Quarch warnt uns vor der Gefahr, dass wir durch den Dataismus den Sinn des Lebens verlieren würden, und schreibt einzig und allein echten Religionen die Kompetenz für die Vermittlung des Sinns zu. Doch das wüsste ich nun auch gerne? Was haben die Religionen in den tausenden von Jahren uns eigentlich dazu vermittelt? Wenn sie sich den alleinigen Anspruch dazu anmaßen, dann haben sie für die Mehrheit der Menschen eine recht schlechte Bilanz vorzuweisen.

Conclusio

Die Sendung beantwortet die große Leitfrage vor allem einseitig, und damit unzureichend. Trotz 25 Minuten zu Verfügung stehender Zeit dreht man sich im Kreis, wiederkäut man seine einseitigen Argumente und fühlt sich als jemand mit Technologiekenntnissen Ausgestatteter betrogen, wie es auch Philosophen und Historikern eigentlich ergehen müsste, die sich nur ein bisschen die Mühe zu Technologiephilosophie- und Technologiehistorie machen. Ich bin kein Historiker, aber ich habe ausreichend Daten aus der Geschichte gefunden und hier zitiert, die Yuval Hararis Argumente widerlegen. Auch Quarchs Warnungen klingen schal und einseitig. Einseitig, weil sie mit der versteckten Agenda vorgebracht werden, dass die „richtigen“ Religionen vor künstlich von ihm (und Harari) so geschaffenen Pseudoreligionen als Feindbilder kreiert werden, um sich moralisch ihnen überlegen zu fühlen.

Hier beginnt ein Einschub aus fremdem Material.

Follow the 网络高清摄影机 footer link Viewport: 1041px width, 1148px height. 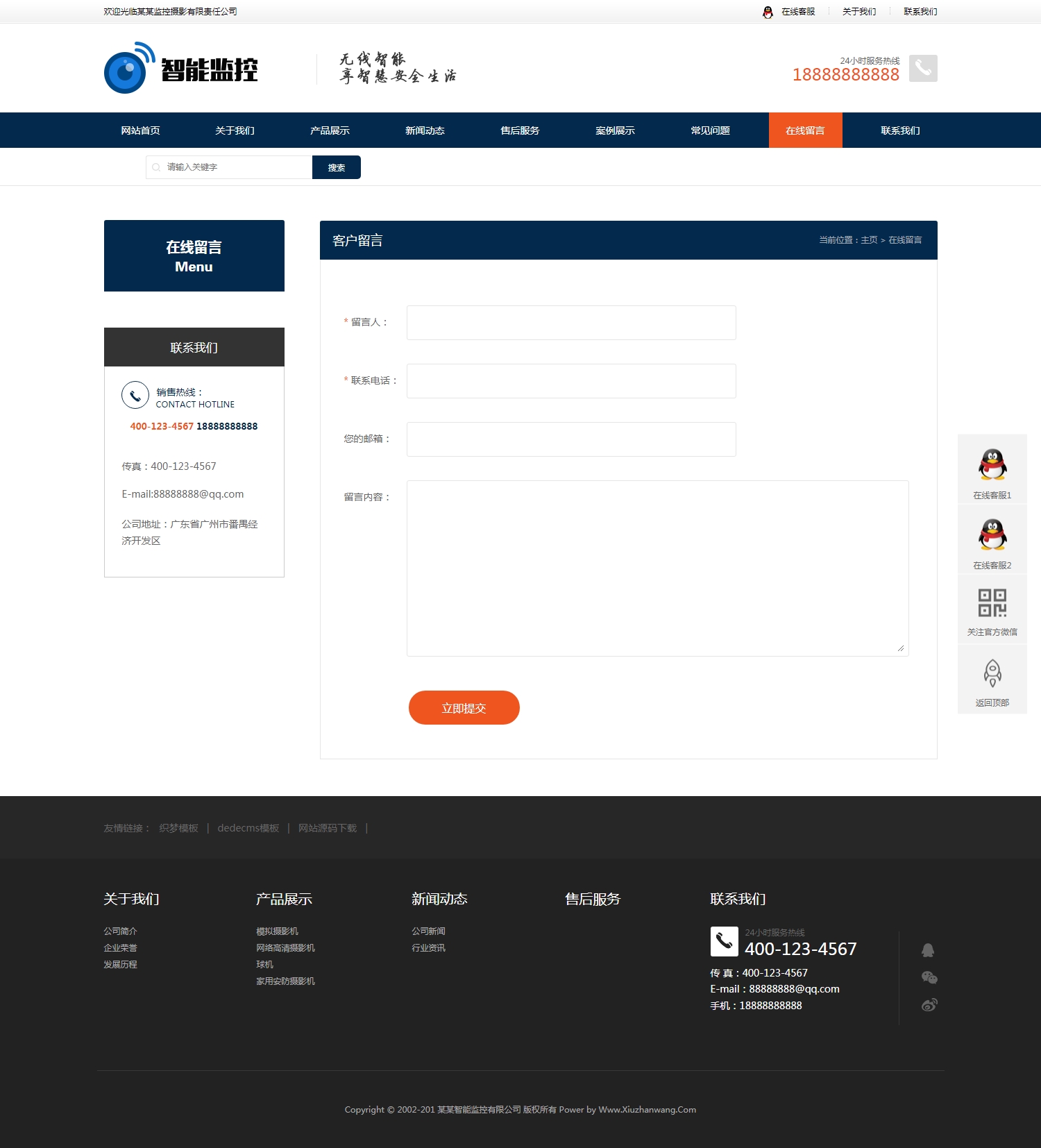click(285, 948)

Damit ist es den Radiomachern und Gästen misslungen, die eigentliche Frage befriedigend zu beantworten, oder generell Lehren aus der Vergangenheit zu ziehen. Religion und Philosophie entfernen sich damit immer mehr, einen konstruktiven Beitrag zu den großen Fragen der Menschheit zu leisten. Das bedauerte schon 2014 in einem Podcast der bekannte Astrophysiker Neil deGrasse Tyson:

Meine Sorge dabei ist, dass die Philosophen glauben, sie würden tatsächlich tiefe Fragen über die Natur stellen. Aber in Wirklichkeit sind sie keine produktiven Mitwirkenden an unserem Verständnis der natürlichen Welt … Ich bin also enttäuscht, weil es dort eine Menge Intelligenz gibt, die andernfalls einen mächtigen Beitrag hätte leisten können, es aber heute einfach nicht tut. Es ist nicht so, dass es keine anderen philosophischen Themen geben könnte, es gibt Religionsphilosophie, ethische Philosophie und politische Philosophie, viel zu tun für Philosophen, aber die Grenze der physikalischen Wissenschaften scheint nicht darunter zu sein.

Die LOGOS-Sendung ist übrigens nur bis 29. Juni 2021 verfügbar.